Monday, August 31, 2009

One Day Until September

On my walk back from the school this morning the wind blew down through the pines and I felt like autumn. What was it? The low angle of the sun? The color of the shadows? The breeze that promised cooler weather?

It is over a hundred degrees outside. I'm ready for some relief.

Saturday, August 29, 2009

Unscripted

My children are growing up surrounded by cameras---digital cameras, video cameras, cell phone cameras. Any time you want you can snip out a piece of life and store it on the hard drive. What does that do to their little brains?

Thursday, August 27, 2009

Carlson Home for Neglected Instruments

On Sunday afternoon the latest addition to my collection of orphaned instruments arrived. A friend of mine found it abandoned in the garage of her daughter's new house and asked me if I wanted it---an old-fashioned electric organ with foot pedals.

The first time we turned it on, I thought it was going to catch on fire. It made this massive WHUMP sound, like someone snapping a blanket in the air. Even after we shut it off again we could smell the dust burning inside. I slept on the couch that night with a fire extinguisher next to me on the end table.

I found an electric organ technician on the internet who assured me my dinosaur organ has a good set of fuses inside and will not spontaneously combust. He thinks he can repair the broken keys in the swell and re-attach the foot pedals. I'll have him over once we've got a paycheck in the bank. In the meantime, my husband enjoys practicing the organ at home rather than having to go to the church.

Monday, August 24, 2009

Leap of Faith

I contributed to my IRA today. If I'd been sharp and savvy I would have done it a few months ago when the stock market was still severely depressed. This morning I found a note I'd scribbled to my husband during church last spring. It said-

Did I mention that my IRA earned $3000 this quarter?
My husband looked really impressed. I grinned and added another line.
Now it's up to $8000
My husband's expression turned to surprise and alarm. Before the crash I had over 20K. With a rueful smirk I penned one more sentence.
I don't even want to know...

Don't tell me what the bottom of that pit was. I didn't look and I don't want to know.

★ ★ ★

= Stated task a =
Give the stretch of the stored data rows from the line containing "Screen dimensions: 499x182" through the line containing "pos(157,205)" as a JSON list of strings, one string per line, with blank lines left out.

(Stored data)
★ ★ ★

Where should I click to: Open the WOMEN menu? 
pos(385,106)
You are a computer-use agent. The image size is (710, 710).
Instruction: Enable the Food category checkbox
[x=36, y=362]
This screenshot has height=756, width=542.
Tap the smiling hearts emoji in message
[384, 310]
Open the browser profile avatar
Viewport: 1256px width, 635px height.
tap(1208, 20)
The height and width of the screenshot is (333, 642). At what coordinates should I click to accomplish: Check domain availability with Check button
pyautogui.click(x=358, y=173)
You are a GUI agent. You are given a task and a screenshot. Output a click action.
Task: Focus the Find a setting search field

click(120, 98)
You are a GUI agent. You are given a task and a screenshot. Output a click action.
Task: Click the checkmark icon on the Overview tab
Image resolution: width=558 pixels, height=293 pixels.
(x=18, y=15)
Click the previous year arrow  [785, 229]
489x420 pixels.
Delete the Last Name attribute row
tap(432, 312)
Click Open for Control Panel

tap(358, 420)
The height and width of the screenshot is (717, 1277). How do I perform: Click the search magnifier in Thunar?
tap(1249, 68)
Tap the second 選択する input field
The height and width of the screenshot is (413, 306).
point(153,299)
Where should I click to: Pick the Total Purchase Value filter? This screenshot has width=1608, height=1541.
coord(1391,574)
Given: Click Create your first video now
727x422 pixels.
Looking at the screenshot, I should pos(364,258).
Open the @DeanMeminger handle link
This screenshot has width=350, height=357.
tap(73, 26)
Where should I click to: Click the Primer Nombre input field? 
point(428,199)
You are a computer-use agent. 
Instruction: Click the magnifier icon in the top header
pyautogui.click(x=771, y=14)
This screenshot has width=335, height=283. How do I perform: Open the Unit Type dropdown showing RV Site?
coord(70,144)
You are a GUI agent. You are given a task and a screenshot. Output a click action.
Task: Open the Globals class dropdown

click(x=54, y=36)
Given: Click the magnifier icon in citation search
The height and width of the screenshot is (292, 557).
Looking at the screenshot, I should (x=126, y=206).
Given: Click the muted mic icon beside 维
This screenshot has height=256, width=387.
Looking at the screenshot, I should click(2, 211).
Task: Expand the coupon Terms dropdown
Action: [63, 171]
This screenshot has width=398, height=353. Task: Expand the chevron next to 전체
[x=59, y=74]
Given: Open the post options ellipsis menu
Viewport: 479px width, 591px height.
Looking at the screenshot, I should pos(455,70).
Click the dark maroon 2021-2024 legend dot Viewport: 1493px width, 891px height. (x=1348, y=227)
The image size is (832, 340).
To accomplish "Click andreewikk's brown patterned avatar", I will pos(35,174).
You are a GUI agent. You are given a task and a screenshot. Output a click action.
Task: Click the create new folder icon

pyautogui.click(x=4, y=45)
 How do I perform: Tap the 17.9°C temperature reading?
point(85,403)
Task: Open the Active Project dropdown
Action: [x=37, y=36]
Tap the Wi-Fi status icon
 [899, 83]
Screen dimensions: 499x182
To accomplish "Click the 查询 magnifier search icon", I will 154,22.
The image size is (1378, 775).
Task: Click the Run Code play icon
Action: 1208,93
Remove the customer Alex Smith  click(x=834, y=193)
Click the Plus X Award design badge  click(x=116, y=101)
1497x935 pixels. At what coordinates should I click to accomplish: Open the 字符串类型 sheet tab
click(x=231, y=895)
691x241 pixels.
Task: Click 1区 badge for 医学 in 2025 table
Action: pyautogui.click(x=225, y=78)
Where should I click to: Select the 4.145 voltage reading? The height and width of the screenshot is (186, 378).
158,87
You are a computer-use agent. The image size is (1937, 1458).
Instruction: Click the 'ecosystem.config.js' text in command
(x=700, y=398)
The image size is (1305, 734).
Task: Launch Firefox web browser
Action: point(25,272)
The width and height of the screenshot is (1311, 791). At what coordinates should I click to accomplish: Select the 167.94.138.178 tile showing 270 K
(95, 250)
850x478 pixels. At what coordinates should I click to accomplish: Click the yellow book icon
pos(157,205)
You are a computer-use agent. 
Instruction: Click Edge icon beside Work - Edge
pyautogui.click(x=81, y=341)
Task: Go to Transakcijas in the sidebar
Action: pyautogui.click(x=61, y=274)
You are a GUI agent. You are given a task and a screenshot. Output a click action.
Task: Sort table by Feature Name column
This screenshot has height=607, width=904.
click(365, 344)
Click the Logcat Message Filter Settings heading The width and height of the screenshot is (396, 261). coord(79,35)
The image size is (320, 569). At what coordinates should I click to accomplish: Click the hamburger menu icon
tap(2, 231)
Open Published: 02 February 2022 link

★ ★ ★

= Stated task b =
Take the blog posts further, picking up right after their last sentence.

= Final answer a =
[
  "Screen dimensions: 499x182",
  "To accomplish \"Click the 查询 magnifier search icon\", I will 154,22.",
  "The image size is (1378, 775).",
  "Task: Click the Run Code play icon",
  "Action: 1208,93",
  "Remove the customer Alex Smith  click(x=834, y=193)",
  "Click the Plus X Award design badge  click(x=116, y=101)",
  "1497x935 pixels. At what coordinates should I click to accomplish: Open the 字符串类型 sheet tab",
  "click(x=231, y=895)",
  "691x241 pixels.",
  "Task: Click 1区 badge for 医学 in 2025 table",
  "Action: pyautogui.click(x=225, y=78)",
  "Where should I click to: Select the 4.145 voltage reading? The height and width of the screenshot is (186, 378).",
  "158,87",
  "You are a computer-use agent. The image size is (1937, 1458).",
  "Instruction: Click the 'ecosystem.config.js' text in command",
  "(x=700, y=398)",
  "The image size is (1305, 734).",
  "Task: Launch Firefox web browser",
  "Action: point(25,272)",
  "The width and height of the screenshot is (1311, 791). At what coordinates should I click to accomplish: Select the 167.94.138.178 tile showing 270 K",
  "(95, 250)",
  "850x478 pixels. At what coordinates should I click to accomplish: Click the yellow book icon",
  "pos(157,205)"
]

= Final answer b =
Wednesday, August 19, 2009

Harping Away

Yesterday afternoon I ordered the materials to build three new harps. I had just come home from playing my 29 string harp at a funeral. Because I had focused so much on my writing this past year I had stopped practicing the harp every day. Four days before the funeral, when I was called and asked to play, I accepted eagerly. Two days later I thought I was going to have blisters on my finger-tips. No amount of catch-up practicing could make up for all those long months that my harp sat in the corner.

Never again. I'm going to practice the harp every day for the rest of my life.

My performance at the funeral went well, and now because of the nice thick callouses I've built up over the last few days I can barely feel the keys under my fingers as I type. After the funeral I got lots of nice comments. It was wonderful to think that an instrument I'd built with my own hands was able to bring peace and comfort to so many people. One of my friends who was there told me she'd always wanted to learn the harp. I had been thinking of building some more harps this fall, so that clinched my decision. Once the three harps are done I will sell them or rent them out to students. There should be more harps in the world!

And this morning, what rolled me out of bed was not some sentence I felt I had to restructure, but a need to know exactly what the angle between the soundboard and the strings should be. Hooray for the internet! The answer: between 30 and 40 degrees, closer to 30 for a modern concert harp.

For more info on how to build a harp, visit my How to Build a Harp page.

Saturday, August 15, 2009

Rebecca Reviews: Whisper of the Heart & Ponyo

I have a new favorite Miyazaki film - Whisper of the Heart. Miyazaki did the screenplay and the storyboard for this charming romantic comedy, produced in 1995 by Studio Ghibli. Shizuku, an aspiring writer who should be studying for her high school entrance exams, instead throws herself into writing her first story. She's never worked this hard at anything in her life. Inspired by her friend Seiji, who dreams of being a violin maker and who has gone to Italy for the summer to try out as an apprentice, Shizuku feels this is her one chance to prove herself. In the end, what they both learn about themselves and their talents rings true for any young artist - you're not great yet but you could be. Keep learning!

What I loved best about this film was its portrait of life in Tokyo. Loving touches - like the way bugs swarm around a florescent light at night, or the way sunlight gleams of metal railings and dapples the ground when it shines down through the trees, or the experience of a ride on a public train - made me feel as if I'd spent a summer in Japan.

Once again, what worked for Ponyo, Miyazaki's latest film, was the setting. I loved the small Japanese port town, the winding roads, the mountains, and the sea. When the typhoon came I felt the power of the wind and rain, and I loved the sheer imagination of the sea magically rising and burying the whole town underwater, with devonian age fishes swimming through the streets.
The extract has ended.